_Excerpt to read_.
Ken Loach moves from Looking for Eric to Saving Private Frankie with this bleak war-themed drama. Fergus (Womack) and Frankie (comedian John Bishop) were best friends. They grew up together, went to school together, shipped off to Iraq together. Not as soldiers, you understand, but as mercenaries with a security firm; a company making profit from the privatisation of Britain's war efforts (hello, political subtext).


When Frankie dies on the titular road between Baghdad airport and the army-occupied Green Zone, it seems like a straightforward loss of life. But when a mobile phone turns up and reveals the slaughter of an innocent Iraqi family, Fergus starts suspecting something a little more sinister.


Asking questions and angering authorities, Fergus blunders around in a heat of guilt and post-traumatic stress. You can tell he's angry because he has stubble and shouts a lot, but it's a nice conflicted turn from Mark Womack, who carries Paul Laverty's script with a decent intensity. But some notes just don't ring true - in particular, his relationship with Frankie's widow, Rachel (Lowe). But if unlikely romantic liaisons aren't your thing, there's a high amount of Skype action and even a bit of full-on water-boarding. Yes, really.

_Stored entries_.

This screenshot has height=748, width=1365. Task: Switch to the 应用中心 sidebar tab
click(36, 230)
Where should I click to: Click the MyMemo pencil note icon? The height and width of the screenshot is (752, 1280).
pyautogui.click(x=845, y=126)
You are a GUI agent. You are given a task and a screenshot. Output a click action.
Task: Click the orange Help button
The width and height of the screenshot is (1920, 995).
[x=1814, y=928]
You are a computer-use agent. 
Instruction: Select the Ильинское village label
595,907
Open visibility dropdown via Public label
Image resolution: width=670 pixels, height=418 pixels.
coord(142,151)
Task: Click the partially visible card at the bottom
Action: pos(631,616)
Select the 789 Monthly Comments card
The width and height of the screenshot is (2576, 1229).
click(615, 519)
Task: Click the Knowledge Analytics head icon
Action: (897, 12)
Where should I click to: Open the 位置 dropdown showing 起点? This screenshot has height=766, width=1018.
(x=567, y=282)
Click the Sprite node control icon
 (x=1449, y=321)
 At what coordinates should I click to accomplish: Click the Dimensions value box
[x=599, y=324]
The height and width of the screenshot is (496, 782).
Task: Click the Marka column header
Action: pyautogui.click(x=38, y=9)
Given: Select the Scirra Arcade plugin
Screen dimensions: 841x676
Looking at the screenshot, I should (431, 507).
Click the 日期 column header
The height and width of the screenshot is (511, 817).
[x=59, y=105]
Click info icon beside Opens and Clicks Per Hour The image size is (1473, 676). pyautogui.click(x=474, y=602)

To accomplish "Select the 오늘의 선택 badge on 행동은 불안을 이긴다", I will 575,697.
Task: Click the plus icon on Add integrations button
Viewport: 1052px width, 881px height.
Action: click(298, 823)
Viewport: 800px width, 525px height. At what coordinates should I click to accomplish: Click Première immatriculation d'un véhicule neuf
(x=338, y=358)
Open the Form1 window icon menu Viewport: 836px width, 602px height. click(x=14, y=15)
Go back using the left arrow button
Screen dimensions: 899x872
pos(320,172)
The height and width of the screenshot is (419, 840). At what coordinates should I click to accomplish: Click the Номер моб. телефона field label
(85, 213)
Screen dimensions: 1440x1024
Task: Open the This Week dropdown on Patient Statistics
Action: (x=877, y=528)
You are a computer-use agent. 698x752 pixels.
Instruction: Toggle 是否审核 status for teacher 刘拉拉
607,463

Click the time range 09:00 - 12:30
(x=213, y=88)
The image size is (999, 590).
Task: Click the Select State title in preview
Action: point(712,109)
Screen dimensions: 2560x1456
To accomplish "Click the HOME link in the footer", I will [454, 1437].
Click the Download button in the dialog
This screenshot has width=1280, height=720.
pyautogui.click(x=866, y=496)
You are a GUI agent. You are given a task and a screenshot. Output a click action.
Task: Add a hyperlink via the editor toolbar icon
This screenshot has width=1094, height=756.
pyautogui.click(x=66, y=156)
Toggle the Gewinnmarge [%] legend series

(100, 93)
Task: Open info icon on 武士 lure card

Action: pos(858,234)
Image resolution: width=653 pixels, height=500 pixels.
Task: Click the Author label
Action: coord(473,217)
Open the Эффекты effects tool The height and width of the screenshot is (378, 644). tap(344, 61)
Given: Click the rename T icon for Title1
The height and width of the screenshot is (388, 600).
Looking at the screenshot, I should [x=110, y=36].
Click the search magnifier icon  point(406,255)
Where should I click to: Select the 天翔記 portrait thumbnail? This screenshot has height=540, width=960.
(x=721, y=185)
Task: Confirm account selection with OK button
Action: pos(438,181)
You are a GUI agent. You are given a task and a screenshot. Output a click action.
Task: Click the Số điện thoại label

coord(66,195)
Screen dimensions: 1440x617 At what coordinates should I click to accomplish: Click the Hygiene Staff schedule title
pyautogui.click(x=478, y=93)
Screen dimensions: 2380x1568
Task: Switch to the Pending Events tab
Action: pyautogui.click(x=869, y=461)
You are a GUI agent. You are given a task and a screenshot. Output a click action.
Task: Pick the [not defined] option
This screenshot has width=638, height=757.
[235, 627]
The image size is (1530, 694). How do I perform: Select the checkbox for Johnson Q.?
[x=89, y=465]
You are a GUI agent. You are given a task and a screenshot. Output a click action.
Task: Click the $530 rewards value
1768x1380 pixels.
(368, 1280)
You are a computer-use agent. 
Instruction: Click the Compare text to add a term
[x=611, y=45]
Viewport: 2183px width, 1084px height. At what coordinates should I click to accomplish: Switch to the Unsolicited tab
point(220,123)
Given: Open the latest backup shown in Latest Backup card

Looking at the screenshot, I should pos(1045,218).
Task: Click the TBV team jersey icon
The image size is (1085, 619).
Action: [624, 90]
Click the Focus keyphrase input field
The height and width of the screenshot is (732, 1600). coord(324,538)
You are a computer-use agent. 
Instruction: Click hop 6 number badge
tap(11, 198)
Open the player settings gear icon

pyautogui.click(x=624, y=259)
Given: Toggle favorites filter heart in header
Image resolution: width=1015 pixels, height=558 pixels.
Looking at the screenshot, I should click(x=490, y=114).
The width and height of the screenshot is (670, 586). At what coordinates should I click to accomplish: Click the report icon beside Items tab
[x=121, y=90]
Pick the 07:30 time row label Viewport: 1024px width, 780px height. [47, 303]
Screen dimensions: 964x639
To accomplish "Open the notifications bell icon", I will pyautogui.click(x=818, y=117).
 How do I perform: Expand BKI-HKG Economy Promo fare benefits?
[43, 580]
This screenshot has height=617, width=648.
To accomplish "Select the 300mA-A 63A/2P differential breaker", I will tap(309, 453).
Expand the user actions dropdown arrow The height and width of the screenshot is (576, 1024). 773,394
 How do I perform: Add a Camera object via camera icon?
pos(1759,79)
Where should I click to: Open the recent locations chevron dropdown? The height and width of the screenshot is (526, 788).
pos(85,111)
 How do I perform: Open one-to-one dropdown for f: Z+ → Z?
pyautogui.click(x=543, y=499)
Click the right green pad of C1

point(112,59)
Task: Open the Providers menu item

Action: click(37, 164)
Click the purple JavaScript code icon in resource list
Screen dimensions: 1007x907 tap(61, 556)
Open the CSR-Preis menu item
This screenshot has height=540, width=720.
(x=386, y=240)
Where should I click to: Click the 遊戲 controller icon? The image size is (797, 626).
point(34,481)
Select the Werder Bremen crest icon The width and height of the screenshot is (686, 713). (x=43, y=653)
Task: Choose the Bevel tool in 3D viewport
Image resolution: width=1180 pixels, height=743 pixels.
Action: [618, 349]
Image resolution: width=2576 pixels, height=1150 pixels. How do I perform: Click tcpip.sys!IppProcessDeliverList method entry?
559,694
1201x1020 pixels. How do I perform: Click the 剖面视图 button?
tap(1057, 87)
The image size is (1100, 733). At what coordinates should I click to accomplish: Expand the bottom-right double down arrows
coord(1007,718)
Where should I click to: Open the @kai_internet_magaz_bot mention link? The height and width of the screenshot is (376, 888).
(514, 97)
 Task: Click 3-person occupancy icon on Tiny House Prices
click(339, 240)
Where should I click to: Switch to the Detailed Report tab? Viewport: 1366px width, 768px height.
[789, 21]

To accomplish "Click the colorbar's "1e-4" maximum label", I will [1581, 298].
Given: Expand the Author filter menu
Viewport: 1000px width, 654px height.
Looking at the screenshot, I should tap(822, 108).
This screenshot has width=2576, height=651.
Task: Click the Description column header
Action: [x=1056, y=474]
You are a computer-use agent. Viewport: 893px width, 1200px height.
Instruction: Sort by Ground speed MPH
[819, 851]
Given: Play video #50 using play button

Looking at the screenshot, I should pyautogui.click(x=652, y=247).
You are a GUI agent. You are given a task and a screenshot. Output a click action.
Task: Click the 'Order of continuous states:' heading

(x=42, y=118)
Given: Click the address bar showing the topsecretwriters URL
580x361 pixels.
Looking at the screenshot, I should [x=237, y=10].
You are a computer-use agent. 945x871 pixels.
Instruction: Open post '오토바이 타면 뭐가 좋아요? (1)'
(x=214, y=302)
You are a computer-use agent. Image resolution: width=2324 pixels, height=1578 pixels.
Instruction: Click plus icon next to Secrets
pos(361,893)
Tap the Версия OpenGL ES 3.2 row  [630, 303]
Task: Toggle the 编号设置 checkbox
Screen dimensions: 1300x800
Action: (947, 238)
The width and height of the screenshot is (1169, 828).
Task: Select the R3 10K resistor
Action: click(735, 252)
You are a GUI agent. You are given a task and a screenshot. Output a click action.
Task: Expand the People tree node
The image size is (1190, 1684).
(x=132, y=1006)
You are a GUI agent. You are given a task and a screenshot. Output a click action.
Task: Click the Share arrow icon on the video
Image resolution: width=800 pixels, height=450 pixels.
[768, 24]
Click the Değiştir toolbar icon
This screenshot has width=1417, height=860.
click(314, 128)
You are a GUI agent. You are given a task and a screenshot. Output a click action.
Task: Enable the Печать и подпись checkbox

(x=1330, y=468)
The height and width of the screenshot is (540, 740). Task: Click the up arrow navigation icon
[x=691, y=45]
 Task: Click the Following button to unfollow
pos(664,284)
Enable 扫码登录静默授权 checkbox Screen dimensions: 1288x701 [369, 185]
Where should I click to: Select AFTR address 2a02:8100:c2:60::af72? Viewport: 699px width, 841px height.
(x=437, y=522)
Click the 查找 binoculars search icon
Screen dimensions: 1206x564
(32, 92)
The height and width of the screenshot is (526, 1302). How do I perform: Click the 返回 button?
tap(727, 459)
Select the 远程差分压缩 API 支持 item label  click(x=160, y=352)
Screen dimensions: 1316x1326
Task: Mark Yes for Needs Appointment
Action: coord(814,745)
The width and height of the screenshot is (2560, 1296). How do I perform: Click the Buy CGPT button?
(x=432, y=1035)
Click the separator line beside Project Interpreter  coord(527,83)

_Tasks to perform_.
[A] Please answer these questions from the film review above, labeling each answer to match:
(i) Who plays Frankie?
(ii) Which two places does the road where Frankie dies connect?
(iii) Who wrote the script that Mark Womack carries?
[B] Repeat the film review word for word between "Ken Loach moves" and "little more sinister.", inclusive.

_Task solutions_.
[A]
(i) Comedian John Bishop
(ii) Baghdad airport and the army-occupied Green Zone
(iii) Paul Laverty

[B]
Ken Loach moves from Looking for Eric to Saving Private Frankie with this bleak war-themed drama. Fergus (Womack) and Frankie (comedian John Bishop) were best friends. They grew up together, went to school together, shipped off to Iraq together. Not as soldiers, you understand, but as mercenaries with a security firm; a company making profit from the privatisation of Britain's war efforts (hello, political subtext).


When Frankie dies on the titular road between Baghdad airport and the army-occupied Green Zone, it seems like a straightforward loss of life. But when a mobile phone turns up and reveals the slaughter of an innocent Iraqi family, Fergus starts suspecting something a little more sinister.